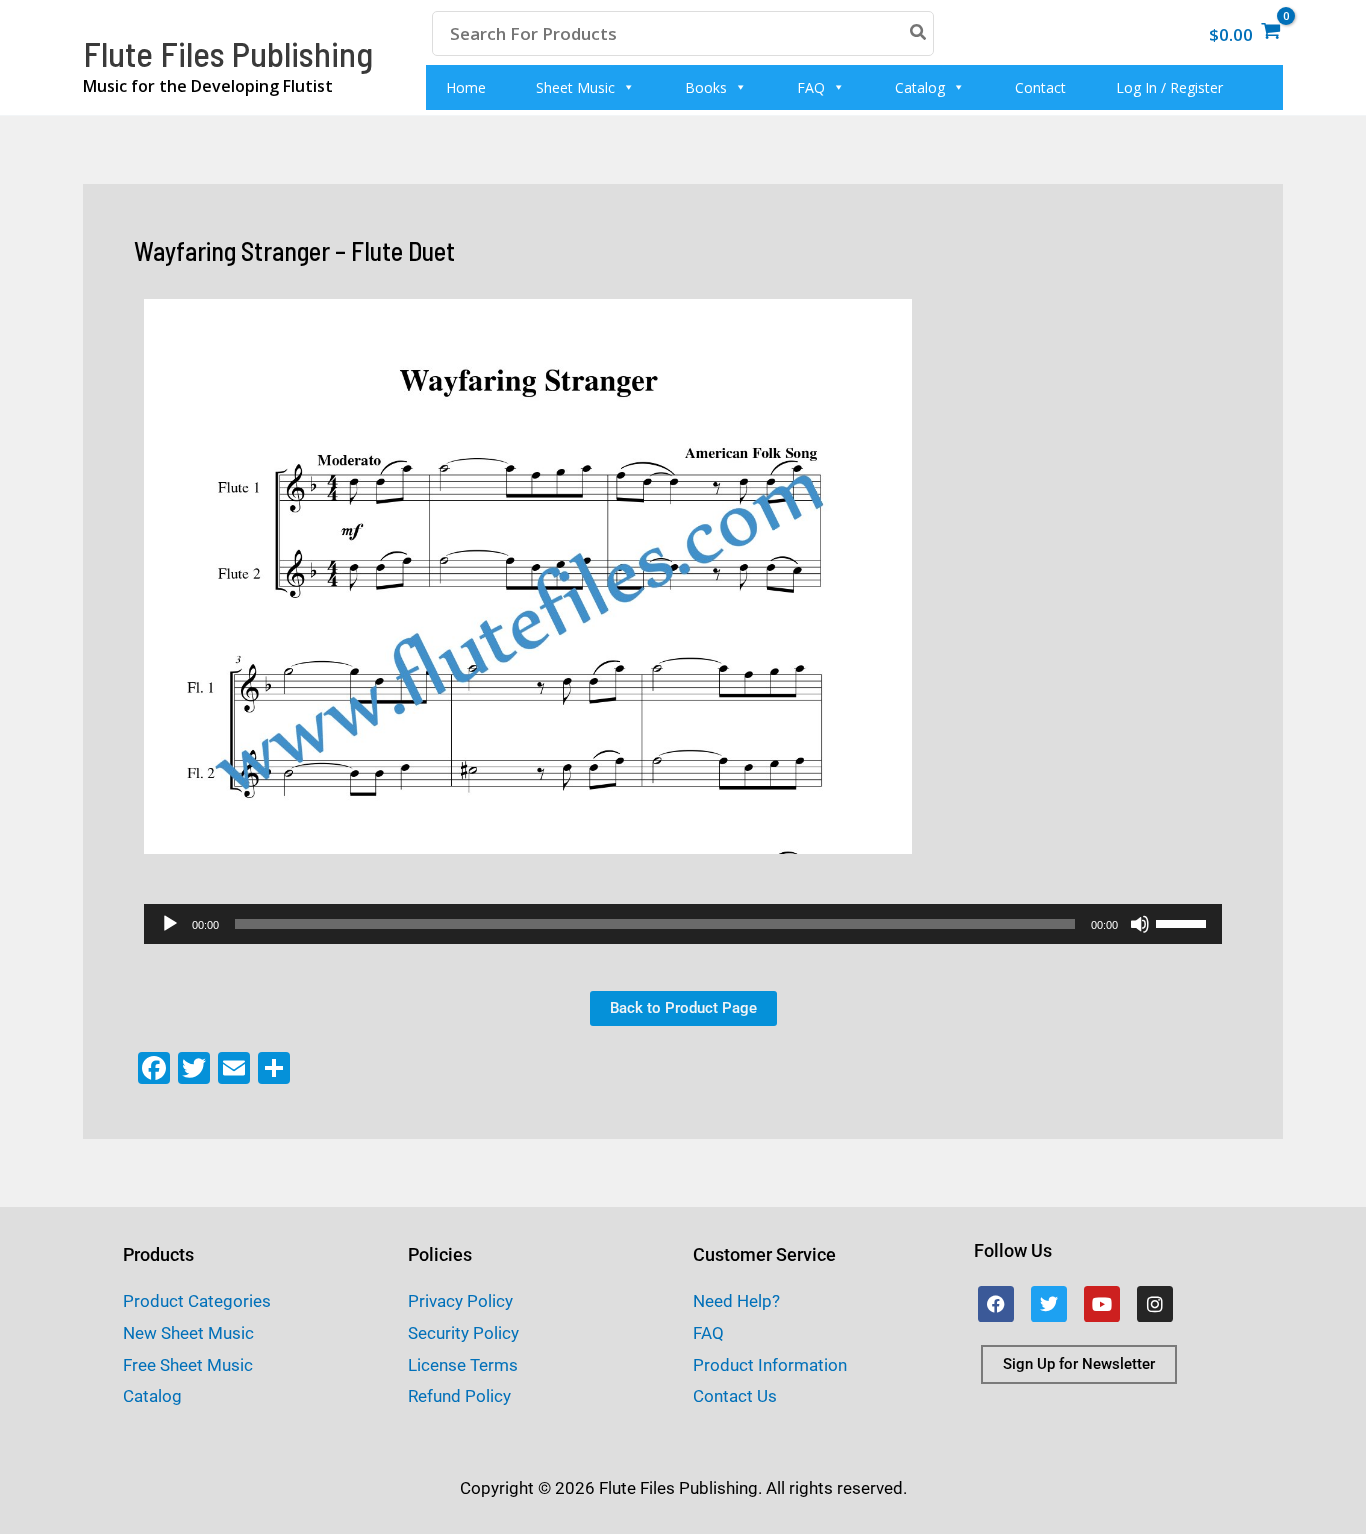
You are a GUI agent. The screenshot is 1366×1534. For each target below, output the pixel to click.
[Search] (919, 33)
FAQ (811, 87)
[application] (683, 924)
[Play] (170, 924)
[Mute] (1140, 924)
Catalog (920, 87)
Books (706, 87)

═══

**Work item**:
Without the images, output all the entries exactly as they stand.

**Completed exercise**:
You are a GUI agent. The screenshot is 1366×1534. For each target below, output the pixel to click.
[Search] (919, 33)
FAQ (811, 87)
[application] (683, 924)
[Play] (170, 924)
[Mute] (1140, 924)
Catalog (920, 87)
Books (706, 87)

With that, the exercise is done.